The variation between California’s high and low scores will feed the arguments of critics, who have charged that Race to the Top’s complex scoring metric is subjective and unreliable.  Certainly in the case of Colorado, which most observers expected to among the winners, an outlying judge’s inexplicably low score of 339 probably put Colorado out of the running. And in nine of the 10 winning states in the second round, there was less variation in scores (only 19 points separating top and bottom scores in Rhode Island, 44 point spread in Massachusetts). (update: Rob Manwaring of the Quick and the Ed calculated that throwing out the high and low judge scores for all of the states wouldn’t have changed who got the money. Colorado would have moved up, but not far enough. )

But weaknesses in the application, not fickle judges, were to blame for California’s 16th place. Throw out the judges’ high and low scores, as some advocate, and the results wouldn’t have changed.

Because it has strong charter school laws, has adopted the Obama administration’s method for turning bad schools around, passed common-core standards and will participate in creating national assessments, California got nearly the maximum points in several key areas.

But judges differed on overall prospects of success. Only one third of teachers unions in the participating districts – and only two in seven lead districts – signed on. Both Reviewers 2 and 4 agreed that would create doubts. But when it came to scoring, one was Pollyanish, the other pessimistic. Reviewer 2 gave the state 55 of 60 points, while Reviewer 4 knocked it down to 36, noting that the state’s premise – that districts would lead by example – assumed teachers unions would agree to new rules on tenure, school assignments and performance evaluations, the key criteria under Race to the Top for producing “great teachers and leaders.”

* _DATA BLOCK_:
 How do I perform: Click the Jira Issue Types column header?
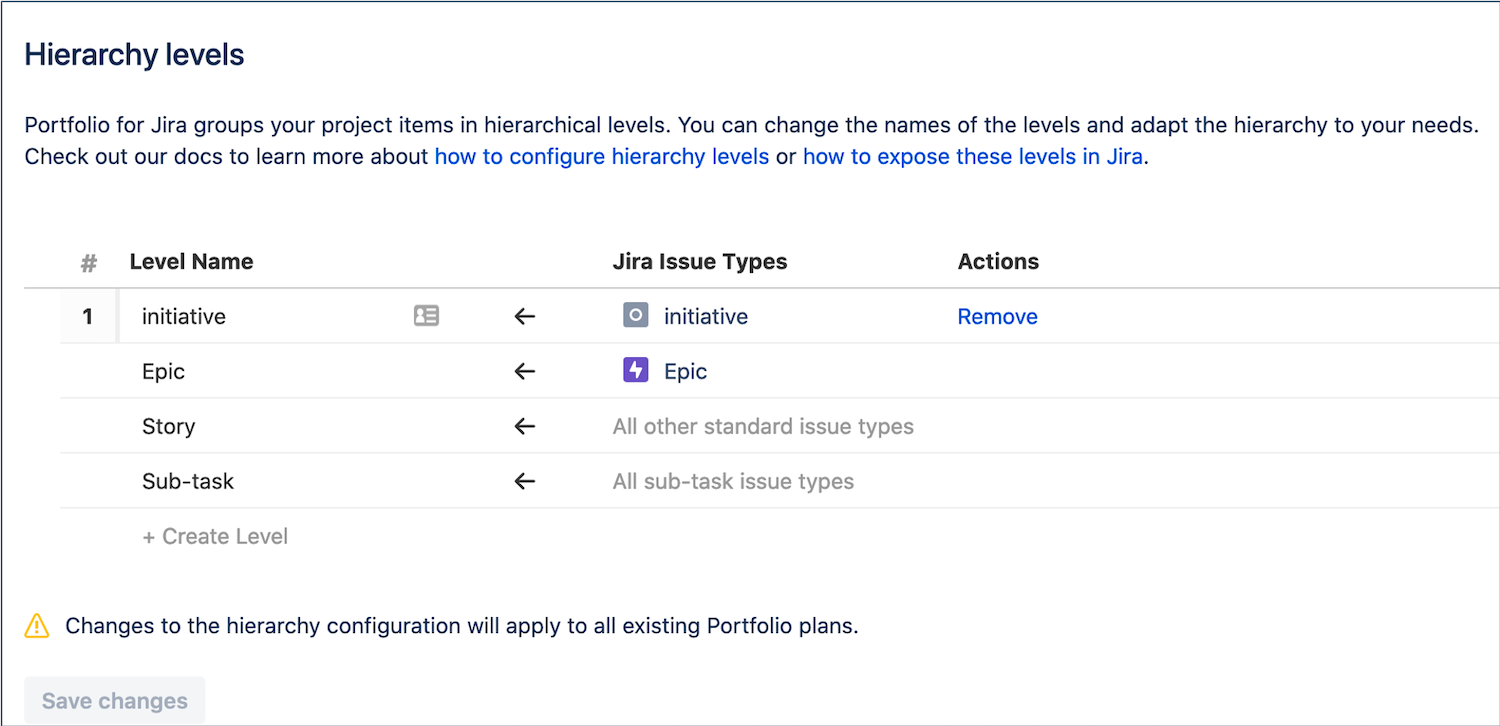[x=700, y=261]
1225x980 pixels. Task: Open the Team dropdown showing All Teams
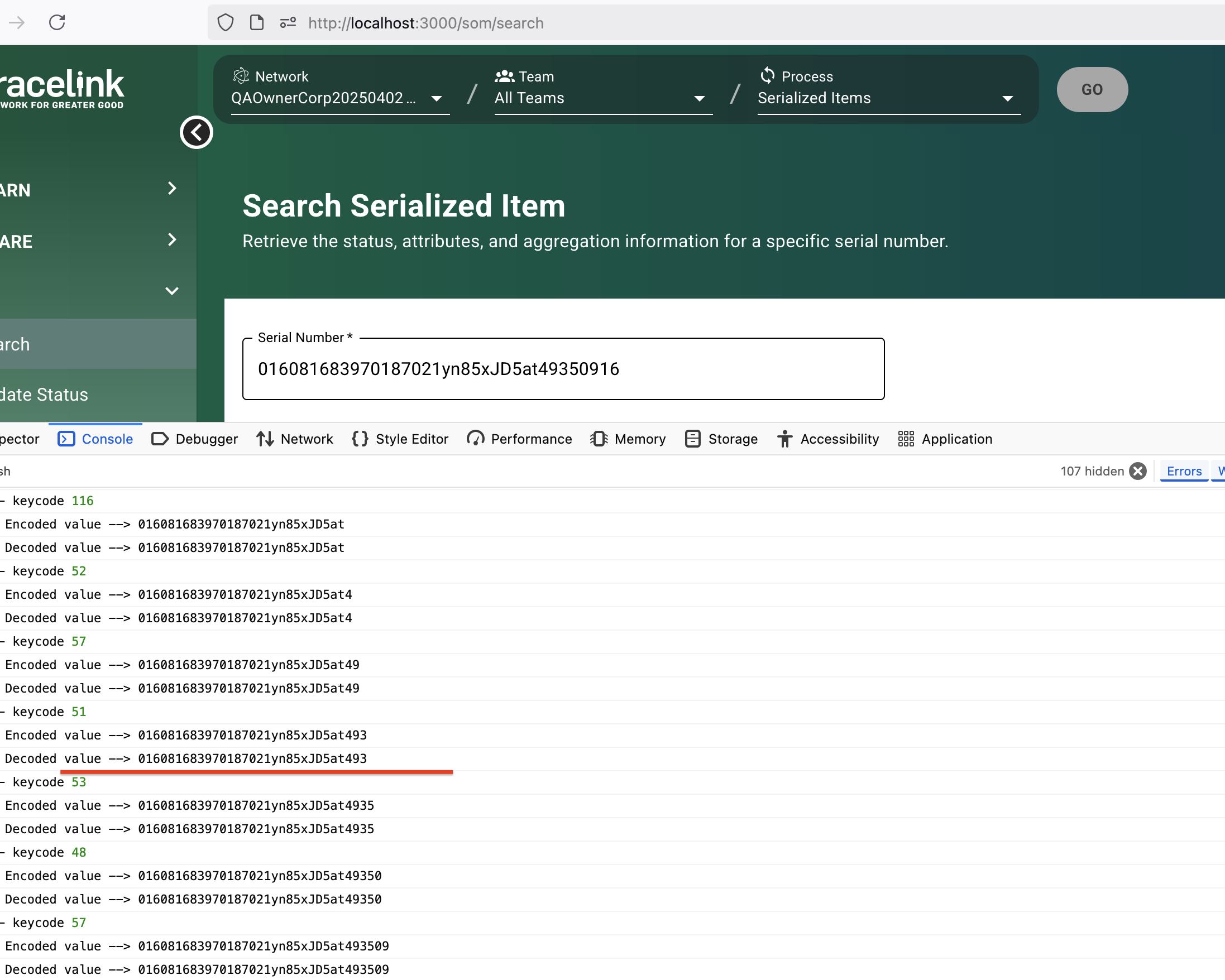(602, 98)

* _PROBLEMS TO WORK ON_:
A) In the Race to the Top scoring passage, how many of the 60 points did Reviewer 4 give California?
B) Please continue the passage on California's Race to the Top scores from its last sentence.
The material has nothing to do with the text.

* _RESPONSES BY TASK_:
A) 36

B)
While Reviewer 2 bought the state’s plans to equitably distribute teachers and principals, Reviewer 4 was skeptical and awarded only 13 of 25 points, because unions in each district might alter the terms or scotch the deal. “The application seems to spin out ideas and examples of what could be done rather than offer concrete plans to be implemented,” Reviewer 4 wrote.

While two judges gave nearly the maximum 30 points for showing progress in closing the achievement gap, Reviewer 4 observed that the state’s graduation rate has barely budged and its scores on NAEP, the national standardized test, have shown little progress.

In one area, even Reviewer 4 was fooled: The state and the seven lead districts convinced the judges that California makes “education funding a priority”  and equitably funds low-income schools – an area worth 10 points. (The argument has to do with the percentage of spending on education in relation to the whole state budget. Education groups have sued over this issue.)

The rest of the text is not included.